### Requirement
Please transcribe only the lines between the one containing "Where should I" and the end of the records, both ends included, exactly as written; skip every picture.

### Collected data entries

= Beginning of Section =

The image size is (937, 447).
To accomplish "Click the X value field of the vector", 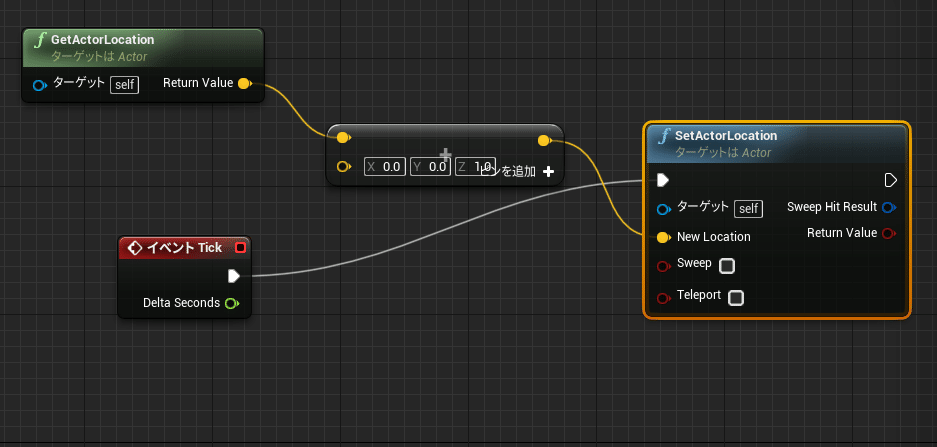I will (x=385, y=167).
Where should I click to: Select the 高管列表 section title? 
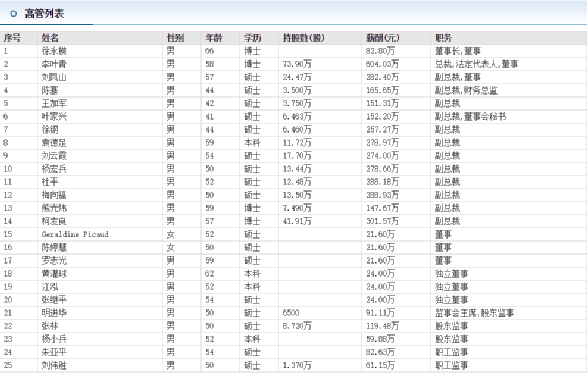tap(44, 14)
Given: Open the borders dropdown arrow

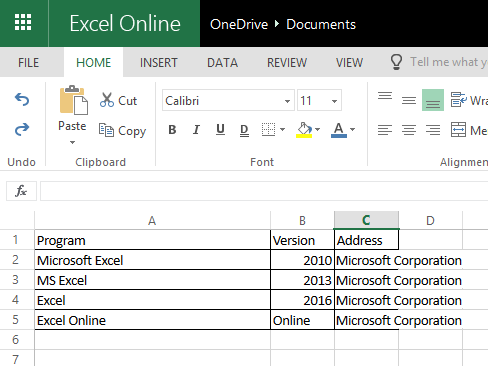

= End of Section =

### Response to the exercise
Where should I click to: Select the 高管列表 section title? 
tap(44, 14)
Given: Open the borders dropdown arrow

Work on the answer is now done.